(Frank Beyer, Germany, 1995) 133 minutes


Director: Frank Beyer
Screenplay: Frank Beyer, Eberhard Gorner, Erich Loest,
adapted from the novel of the same name by Erich Loest
Photography: Thomas Plenert, Peter Badel
Editor: Rita Hiller
Music: Compositions by J S Bach
Barbara Auer (Astrid Protter)
Ulrich Matthes (Alexander Bacher)
Ulrich Muhe (Reverend Ohlbaum)
Otto Sander (superintendent)
Annemone Haase-Wolf (Marianne Bacher)
Daniel Minetti (Harald Protter)
Ulrich Schnuck (Mr Schnuck)

Reviews and notes

The Story:
Leipzig in 1987. Albert Bacher, prominent officer in the East German police, dies of a heart attack. In the Nicolai Church, Reverend Ohlbaum begins his sermon with the following question: "You in power, why are you so callous?" Soon he receives a first warning from the state. At her job in the city administration, Bacher's daughter Astrid, who is married to the engineer Protter, refuses to sign a document and finds herself in a difficult crisis that even her brother Sascha, a captain in the state security forces, does not fail to notice. Astrid is expelled from the Party and is temporarily sent to a psychiatric clinic. Sascha has a new girlfriend, and he asks his superiors to give their consent to the relationship, which he, however, breaks off unemotionally when he learns that she has been temporarily arrested for collaborating with an environmental group... Meanwhile, the "Monday prayers" in the Nicolai Church are attracting more and more people; the massive countermeasures taken by the authorities have no effect. On October 9, 1989, the citizens of Leipzig achieve their decisive victory over the power of the state.

About the Film:

"We were prepared for everything", explained the Leipzig head of state security in the end, "everything except for candies and praying." And on October 9, 1989 Frank Beyer sees the moment "in which the backbone of the power in East Germany broke". What followed, until the end of the GDR, were the results of these events, even if they would not have been possible without the developments that were taking place in the USSR.
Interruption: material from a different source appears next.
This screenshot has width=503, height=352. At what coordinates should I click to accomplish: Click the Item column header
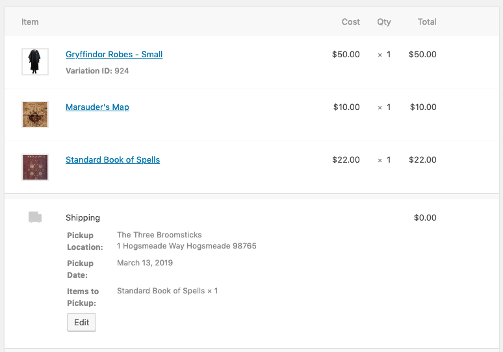(x=30, y=22)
Although the film begins with the death of a successful official, Beyer does not interpret the events as the result of conflict between the generations. More important is the freedom that the citizens of Leipzig gained under the charge of a courageous clergyman. The point of departure here is not their basic opposition towards the existence of the socialist state in East Germany, but rather a changed relationship to their surroundings as well as the involvement of the peace movement in opposing the confrontation between East and West.
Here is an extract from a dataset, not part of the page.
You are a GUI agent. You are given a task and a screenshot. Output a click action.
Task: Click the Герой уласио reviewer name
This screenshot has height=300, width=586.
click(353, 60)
Frank Beyer's film - originally a two-part series for television, then adapted for the cinema by the director himself - dispenses with the numerous flashbacks that appear in the novel, in favour of the events taking place in the present. The three generations of the Bacher family are exemplary of this history of growing alienation and political estrangement in a totalitarian system.
-Hans-Gunther Pflaum, Frank Beyer Retrospective, Goethe Institut, 1996.